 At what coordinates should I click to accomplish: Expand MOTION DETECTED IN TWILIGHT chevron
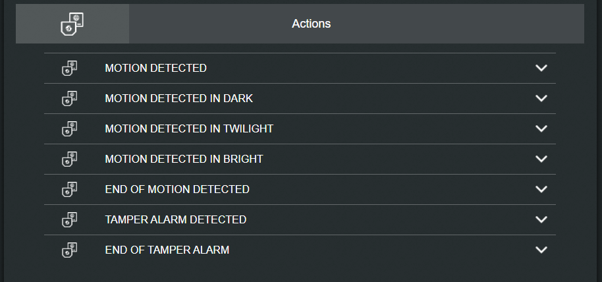coord(541,128)
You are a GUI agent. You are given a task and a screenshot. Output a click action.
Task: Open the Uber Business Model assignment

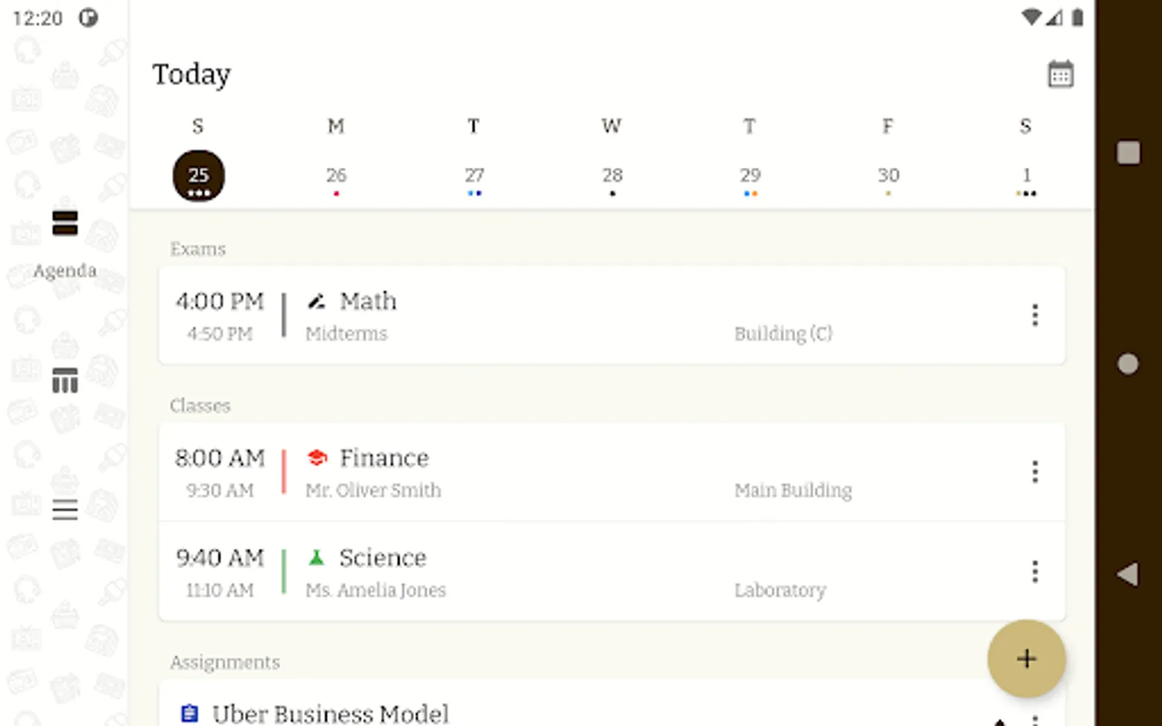[331, 713]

Problem to work on:
Render the text of all the entries above as a numbered list with one line per item. Skip blank lines and leave out the pictures.

Worked solution:
1.  At what coordinates should I click to accomplish: Expand MOTION DETECTED IN TWILIGHT chevron
2. coord(541,128)
3. You are a GUI agent. You are given a task and a screenshot. Output a click action.
4. Task: Open the Uber Business Model assignment
5. [331, 713]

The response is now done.